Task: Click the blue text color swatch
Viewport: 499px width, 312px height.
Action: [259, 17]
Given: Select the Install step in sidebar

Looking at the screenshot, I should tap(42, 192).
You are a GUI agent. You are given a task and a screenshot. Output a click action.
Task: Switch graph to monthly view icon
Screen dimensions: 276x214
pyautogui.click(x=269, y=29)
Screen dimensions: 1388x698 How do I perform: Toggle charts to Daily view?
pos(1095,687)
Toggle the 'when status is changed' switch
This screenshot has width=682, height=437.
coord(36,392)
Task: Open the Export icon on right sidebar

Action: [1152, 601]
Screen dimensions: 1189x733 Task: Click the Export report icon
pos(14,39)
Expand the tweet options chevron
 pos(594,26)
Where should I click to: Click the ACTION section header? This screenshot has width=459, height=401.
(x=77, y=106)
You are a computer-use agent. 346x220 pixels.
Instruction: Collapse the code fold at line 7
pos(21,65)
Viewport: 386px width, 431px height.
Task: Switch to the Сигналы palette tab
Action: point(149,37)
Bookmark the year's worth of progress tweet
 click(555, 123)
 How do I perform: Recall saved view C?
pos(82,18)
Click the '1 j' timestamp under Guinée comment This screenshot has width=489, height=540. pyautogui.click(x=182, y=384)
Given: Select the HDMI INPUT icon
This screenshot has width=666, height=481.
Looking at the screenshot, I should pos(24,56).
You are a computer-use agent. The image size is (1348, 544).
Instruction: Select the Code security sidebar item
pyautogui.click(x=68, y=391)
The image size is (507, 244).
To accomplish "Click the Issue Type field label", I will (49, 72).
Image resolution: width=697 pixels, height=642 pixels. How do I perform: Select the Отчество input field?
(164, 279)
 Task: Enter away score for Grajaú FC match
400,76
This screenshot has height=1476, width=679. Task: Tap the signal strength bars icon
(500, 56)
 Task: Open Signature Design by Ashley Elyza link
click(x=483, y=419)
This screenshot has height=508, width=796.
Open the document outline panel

====================

EXERCISE GOAL –
Every line of the material above should be set down again exactly.

THE COMPLETED TASK –
Task: Click the blue text color swatch
Viewport: 499px width, 312px height.
Action: [259, 17]
Given: Select the Install step in sidebar

Looking at the screenshot, I should tap(42, 192).
You are a GUI agent. You are given a task and a screenshot. Output a click action.
Task: Switch graph to monthly view icon
Screen dimensions: 276x214
pyautogui.click(x=269, y=29)
Screen dimensions: 1388x698 How do I perform: Toggle charts to Daily view?
pos(1095,687)
Toggle the 'when status is changed' switch
This screenshot has width=682, height=437.
coord(36,392)
Task: Open the Export icon on right sidebar

Action: [1152, 601]
Screen dimensions: 1189x733 Task: Click the Export report icon
pos(14,39)
Expand the tweet options chevron
 pos(594,26)
Where should I click to: Click the ACTION section header? This screenshot has width=459, height=401.
(x=77, y=106)
You are a computer-use agent. 346x220 pixels.
Instruction: Collapse the code fold at line 7
pos(21,65)
Viewport: 386px width, 431px height.
Task: Switch to the Сигналы palette tab
Action: point(149,37)
Bookmark the year's worth of progress tweet
 click(555, 123)
 How do I perform: Recall saved view C?
pos(82,18)
Click the '1 j' timestamp under Guinée comment This screenshot has width=489, height=540. pyautogui.click(x=182, y=384)
Given: Select the HDMI INPUT icon
This screenshot has width=666, height=481.
Looking at the screenshot, I should pos(24,56).
You are a computer-use agent. The image size is (1348, 544).
Instruction: Select the Code security sidebar item
pyautogui.click(x=68, y=391)
The image size is (507, 244).
To accomplish "Click the Issue Type field label", I will (49, 72).
Image resolution: width=697 pixels, height=642 pixels. How do I perform: Select the Отчество input field?
(164, 279)
 Task: Enter away score for Grajaú FC match
400,76
This screenshot has height=1476, width=679. Task: Tap the signal strength bars icon
(500, 56)
 Task: Open Signature Design by Ashley Elyza link
click(x=483, y=419)
This screenshot has height=508, width=796.
Open the document outline panel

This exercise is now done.